# To Catch Or Not?



## upcd (Mar 12, 2005)

If you notice a banded pigeon should you attemp to catch it?


----------



## pdpbison (Mar 15, 2005)

Hi upcd,


Good question...

I myself would not...

Unless it were obviously ill or distressed or injured...
If appearently healthy and content, I would leave 'em be, personally.

Maybe, if I could, I would try and read the Band if possible, without captureing them, but not likely possible I s'pose.

I respect the Bird first I think, and the potential claims of an owner, second...

So, if the Bird seems fine and had elected to be among other wild Birds, I would leave them to it. Who knows, maybe it is on it's way, or liesured way, back to wherever, and prefers it's own pace somehow...maybe it felt it did not have anything 'back' worth going back to....who knows...


Phil
Las Vegas


----------



## ZigZagMarquis (Aug 31, 2004)

Basically, I agree with Phil... my 2 cents though, would be that if a pigeon in the open lets you catch it or pick it up without much effort on your part, it is either, sick, injured or VERY tame.
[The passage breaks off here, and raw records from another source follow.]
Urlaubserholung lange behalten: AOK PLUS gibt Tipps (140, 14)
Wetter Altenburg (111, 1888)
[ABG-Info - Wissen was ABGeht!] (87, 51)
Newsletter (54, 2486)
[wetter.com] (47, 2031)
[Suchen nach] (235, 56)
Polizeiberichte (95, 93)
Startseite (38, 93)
If the bird is banded and lets you catch it easily or just pick it up, I say it falls into one of those 3 categories and probably could use your help and then being able to read its band number, you may be able to locate its owner and get it back home.

If on the other hand, you spot a banded pigeon, you approach it calmly, but it flies off... its probably okay and may find its way home... heck, today one of my birds that has been a prisoner at my place since Oct04 returned home and trapped in after having escaped this past Monday (on the lam for 3 days & the bird had never been flown by me or by the folk I got it from as a youngster). Anyway, in that case, I'd say leave it alone and try not to worry.

The only reason I'd say to try to catch such a seemingly healthy, but banded bird if it starts hanging around your place... then maybe I'd go and try to catch it with the old box, stick, string & some "bait" trick for no other reason then to see if I could read the band and locate its owner.


----------



## pigeonmama (Jan 9, 2005)

Oh, Zig,
I am so glad you got your little escapee back.
Daryl


----------



## feralpigeon (Feb 14, 2005)

Hi all,

Glad your bird came back Zig. Wondered what happened w/that!
Anyway, thought this link from the resource section might be a good one to take a look at on this topic:

http://www.interbug.com/pigeon/lost.html

fp


----------